70. Jahrestagung der Deutschen Gesellschaft für Medizinische Informatik, Biometrie und Epidemiologie e.V.
70. Jahrestagung der Deutschen Gesellschaft für Medizinische Informatik, Biometrie und Epidemiologie e.V.
Central statistical monitoring guideline for grand mean comparisons
2Hochschule Hannover, Hannover, Germany
3Leibniz Universität Hannover, Hannover, Germany
Text
Central Statistical Monitoring (CSM) is increasingly recognized for its role in enhancing data quality and compliance in clinical trials [1], [2]. The literature contains a wealth of research that utilizes basic statistical methods for the CSM benefit. However, these methods include various shortcomings and limitations. This research presents a general framework for the application of CSM using comparisons of the average of individual centers to the Grand Mean (GM). This approach can be applied across various data types with appropriate statistical models. A common output is generated for a straightforward interpretation to ease the assessment decision process. Using Real-World Data (RWD) from the German Multiple Sclerosis Register (GMSR) the models’ performance were validated in practice. The practical application of these methods on GMSR data highlights their utility in identifying centers that deviate from the GM.
In previous research studies, we have investigated various data types with their adequate statistical models to ensure their robustness and applicability for a CSM methodology [3], [4], [5]. Specifically, we ran various balanced and unbalanced simulation studies with numerous scenarios relevant to clinical trials to test whether the statistical models advocated would be appropriate to control the familywise error rate (FWER) to 5%. Generalized linear models (GLM) and Bayesian GLM models were used for binomial and count data. To account for overdispersion and the presence of zero counts (zero inflation) Bias-reduced GLM and a negative binomial GLM were additionally tested for count data outcomes respectively. Furthermore, a non-parametric method was used for ordinal outcomes whereas for a time-to-event outcomes Weibull and Cox proportional hazards models were used.

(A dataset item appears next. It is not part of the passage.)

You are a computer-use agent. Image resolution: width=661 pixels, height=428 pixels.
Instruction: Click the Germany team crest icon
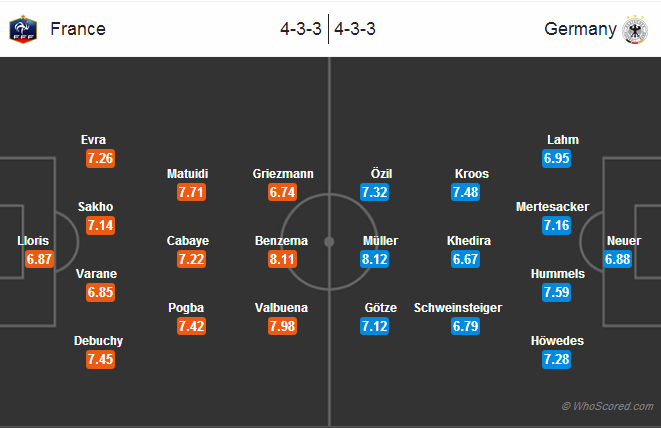635,30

Each of these studies provided insights into the strengths and limitations of the respective models, allowing us to refine our approach and ensure its reliability across diverse data types commonly encountered in clinical trials. The control of FWER by the statistical models varied according to the settings of a specific simulation in the data generation process. Thus, a guideline is needed to choose a proper model when running GM comparisons. In this work we present a general guideline embedded within an R Shiny app that includes assistance for the user on the model requirements when applied on the supplied outcome. Furthermore, the user can utilize the app to run GM comparisons on their dataset. The user could also generate graphs that include simultaneous confidence intervals for contrasts of center means with the GM. Finally, the guideline provides the potential extensions to the statistical models that can be applied to run the GM comparison when additional covariates should be considered.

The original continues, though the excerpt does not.